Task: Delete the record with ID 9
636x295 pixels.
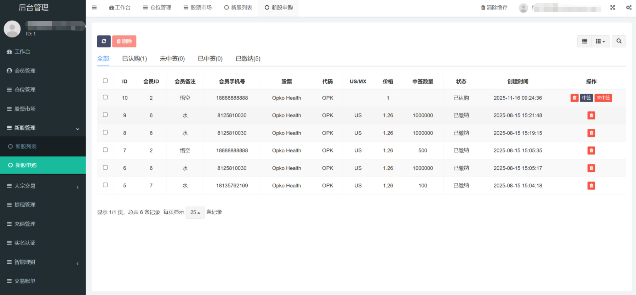Action: [x=591, y=115]
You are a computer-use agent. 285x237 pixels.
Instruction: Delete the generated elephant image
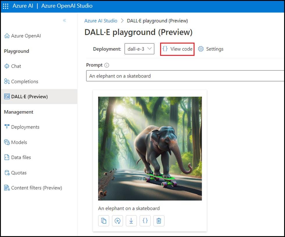[159, 221]
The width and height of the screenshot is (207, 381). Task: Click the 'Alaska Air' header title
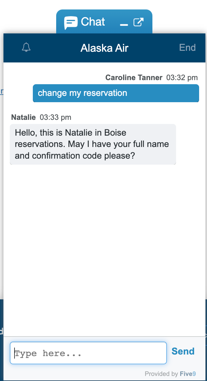click(x=104, y=48)
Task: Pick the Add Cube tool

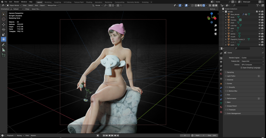Action: click(x=4, y=56)

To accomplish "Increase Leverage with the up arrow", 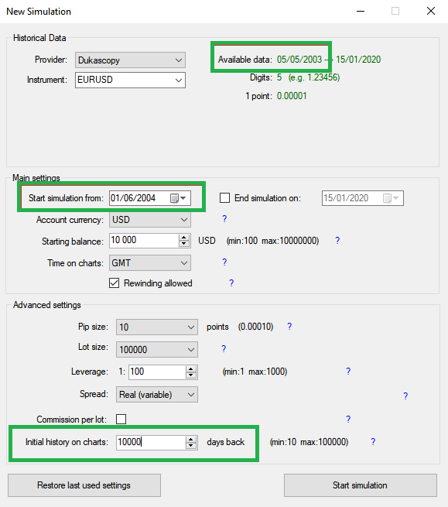I will pyautogui.click(x=190, y=369).
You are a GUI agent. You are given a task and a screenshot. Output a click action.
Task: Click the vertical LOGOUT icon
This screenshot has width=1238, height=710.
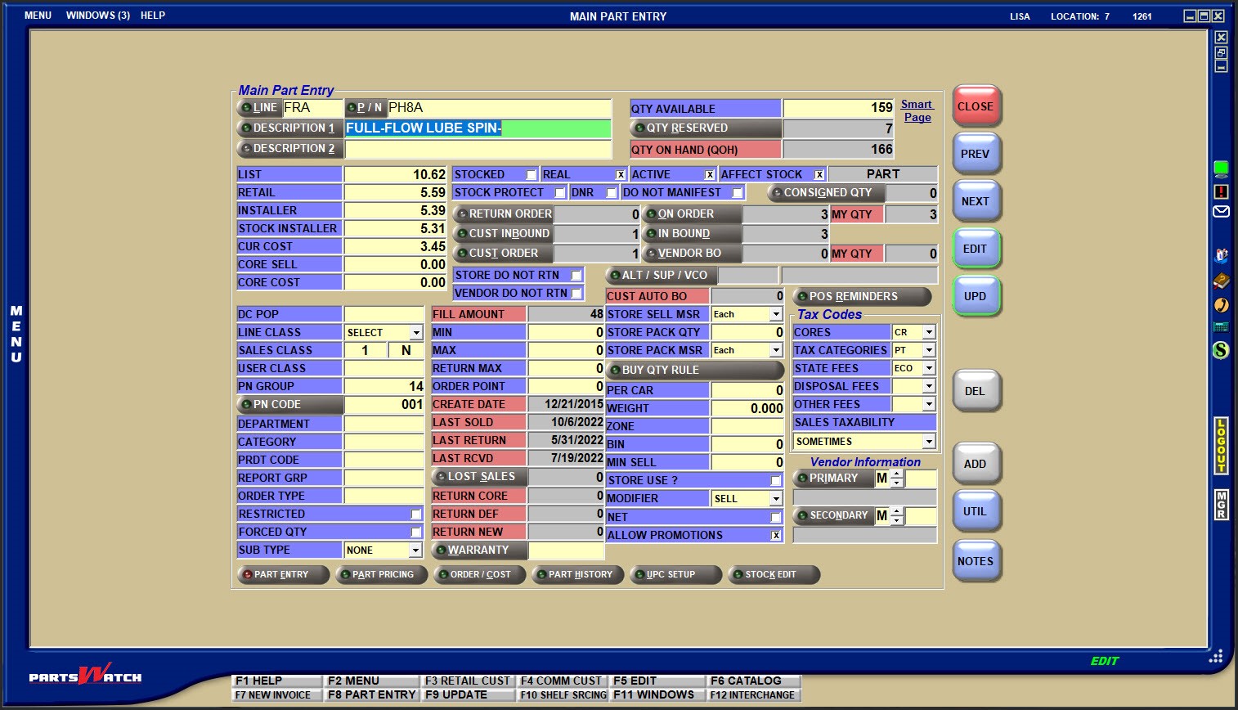click(x=1221, y=446)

──────────

Aim of the exercise
All lines from the listing above that include "agent" should be shown.

Exercise solution
You are a computer-use agent. 285x237 pixels.
You are a GUI agent. You are given a task and a screenshot. Output a click action.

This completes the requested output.